* Collected data
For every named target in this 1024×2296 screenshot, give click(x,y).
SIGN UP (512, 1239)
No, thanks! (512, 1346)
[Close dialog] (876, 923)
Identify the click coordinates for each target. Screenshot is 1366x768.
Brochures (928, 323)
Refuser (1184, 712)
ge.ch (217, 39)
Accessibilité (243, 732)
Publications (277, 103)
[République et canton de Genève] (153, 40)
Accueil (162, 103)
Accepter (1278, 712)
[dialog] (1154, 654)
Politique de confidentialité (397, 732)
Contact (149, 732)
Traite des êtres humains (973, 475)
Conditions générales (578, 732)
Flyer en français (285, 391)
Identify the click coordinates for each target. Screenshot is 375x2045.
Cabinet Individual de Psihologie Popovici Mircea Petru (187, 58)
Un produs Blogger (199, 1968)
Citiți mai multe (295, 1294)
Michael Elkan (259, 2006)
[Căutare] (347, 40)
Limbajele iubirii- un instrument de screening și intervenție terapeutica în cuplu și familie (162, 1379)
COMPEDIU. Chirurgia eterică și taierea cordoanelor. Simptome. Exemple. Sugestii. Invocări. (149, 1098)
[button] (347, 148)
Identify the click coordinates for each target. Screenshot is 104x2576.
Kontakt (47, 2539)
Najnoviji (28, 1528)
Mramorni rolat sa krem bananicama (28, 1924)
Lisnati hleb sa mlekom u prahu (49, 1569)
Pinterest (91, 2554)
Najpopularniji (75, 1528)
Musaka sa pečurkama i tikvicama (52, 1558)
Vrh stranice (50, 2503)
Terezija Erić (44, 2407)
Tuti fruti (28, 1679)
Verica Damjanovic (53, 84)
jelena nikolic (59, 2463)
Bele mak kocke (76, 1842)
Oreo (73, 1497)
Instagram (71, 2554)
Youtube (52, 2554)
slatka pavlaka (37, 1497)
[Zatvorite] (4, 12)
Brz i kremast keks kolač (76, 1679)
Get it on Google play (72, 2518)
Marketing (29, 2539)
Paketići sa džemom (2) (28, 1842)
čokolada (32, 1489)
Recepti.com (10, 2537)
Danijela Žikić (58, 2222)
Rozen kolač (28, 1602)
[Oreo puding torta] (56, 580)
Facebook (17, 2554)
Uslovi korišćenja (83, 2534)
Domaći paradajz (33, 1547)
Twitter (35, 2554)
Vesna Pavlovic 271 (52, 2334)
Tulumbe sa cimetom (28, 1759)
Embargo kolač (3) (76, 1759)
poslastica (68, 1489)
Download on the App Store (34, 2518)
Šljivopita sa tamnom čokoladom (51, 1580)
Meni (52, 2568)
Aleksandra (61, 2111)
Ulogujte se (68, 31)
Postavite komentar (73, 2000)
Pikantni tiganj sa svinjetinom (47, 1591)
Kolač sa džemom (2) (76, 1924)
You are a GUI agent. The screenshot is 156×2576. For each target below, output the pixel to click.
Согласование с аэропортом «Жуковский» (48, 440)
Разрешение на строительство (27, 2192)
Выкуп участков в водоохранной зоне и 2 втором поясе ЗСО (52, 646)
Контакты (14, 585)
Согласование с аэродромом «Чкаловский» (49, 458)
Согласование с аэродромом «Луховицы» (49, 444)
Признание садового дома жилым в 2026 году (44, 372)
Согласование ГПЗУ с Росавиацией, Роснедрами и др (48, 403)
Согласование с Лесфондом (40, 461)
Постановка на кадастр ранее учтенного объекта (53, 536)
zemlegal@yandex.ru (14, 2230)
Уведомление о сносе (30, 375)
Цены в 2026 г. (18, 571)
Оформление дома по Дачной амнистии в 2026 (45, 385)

* The problem
Looking at the records above, work out how many lines include the word "аэродромом", then give that number by itself.

* The answer
2